| EXERCISE GOAL |
Your answer must be every line of the data that holds the string "target".
── INPUT
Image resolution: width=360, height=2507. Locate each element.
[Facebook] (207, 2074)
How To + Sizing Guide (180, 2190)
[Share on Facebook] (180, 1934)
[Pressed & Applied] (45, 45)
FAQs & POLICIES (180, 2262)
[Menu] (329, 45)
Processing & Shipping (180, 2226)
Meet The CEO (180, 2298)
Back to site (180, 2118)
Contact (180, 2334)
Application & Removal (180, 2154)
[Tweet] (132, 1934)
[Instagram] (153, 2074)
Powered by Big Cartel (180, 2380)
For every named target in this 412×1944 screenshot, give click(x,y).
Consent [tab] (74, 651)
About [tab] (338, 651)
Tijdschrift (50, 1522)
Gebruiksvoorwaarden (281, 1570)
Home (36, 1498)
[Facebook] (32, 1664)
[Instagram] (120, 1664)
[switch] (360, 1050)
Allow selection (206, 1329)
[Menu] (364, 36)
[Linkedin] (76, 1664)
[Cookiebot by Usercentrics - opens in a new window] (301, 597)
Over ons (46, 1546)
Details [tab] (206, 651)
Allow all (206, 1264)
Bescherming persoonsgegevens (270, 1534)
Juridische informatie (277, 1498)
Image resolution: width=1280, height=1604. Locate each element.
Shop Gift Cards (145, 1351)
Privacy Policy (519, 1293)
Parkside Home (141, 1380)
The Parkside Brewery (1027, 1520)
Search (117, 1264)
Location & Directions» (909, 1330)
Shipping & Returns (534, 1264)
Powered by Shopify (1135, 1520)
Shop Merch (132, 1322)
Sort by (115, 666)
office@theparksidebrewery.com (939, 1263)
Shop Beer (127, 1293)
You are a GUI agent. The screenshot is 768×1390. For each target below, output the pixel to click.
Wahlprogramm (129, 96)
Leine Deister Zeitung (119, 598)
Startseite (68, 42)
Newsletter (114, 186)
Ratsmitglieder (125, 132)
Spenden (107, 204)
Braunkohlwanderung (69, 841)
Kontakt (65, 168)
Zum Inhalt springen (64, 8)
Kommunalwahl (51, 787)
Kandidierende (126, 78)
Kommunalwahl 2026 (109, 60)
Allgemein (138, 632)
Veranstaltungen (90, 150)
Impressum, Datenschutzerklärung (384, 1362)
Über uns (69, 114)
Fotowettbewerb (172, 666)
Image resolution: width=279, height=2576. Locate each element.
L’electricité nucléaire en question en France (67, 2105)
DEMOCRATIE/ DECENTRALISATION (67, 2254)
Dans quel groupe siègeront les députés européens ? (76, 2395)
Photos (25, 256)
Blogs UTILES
────
| TASK ANSWER |
For every named target in this 412×1944 screenshot, give click(x,y).
You are a GUI agent. The screenshot is 768×1390. For each target below, output the pixel to click.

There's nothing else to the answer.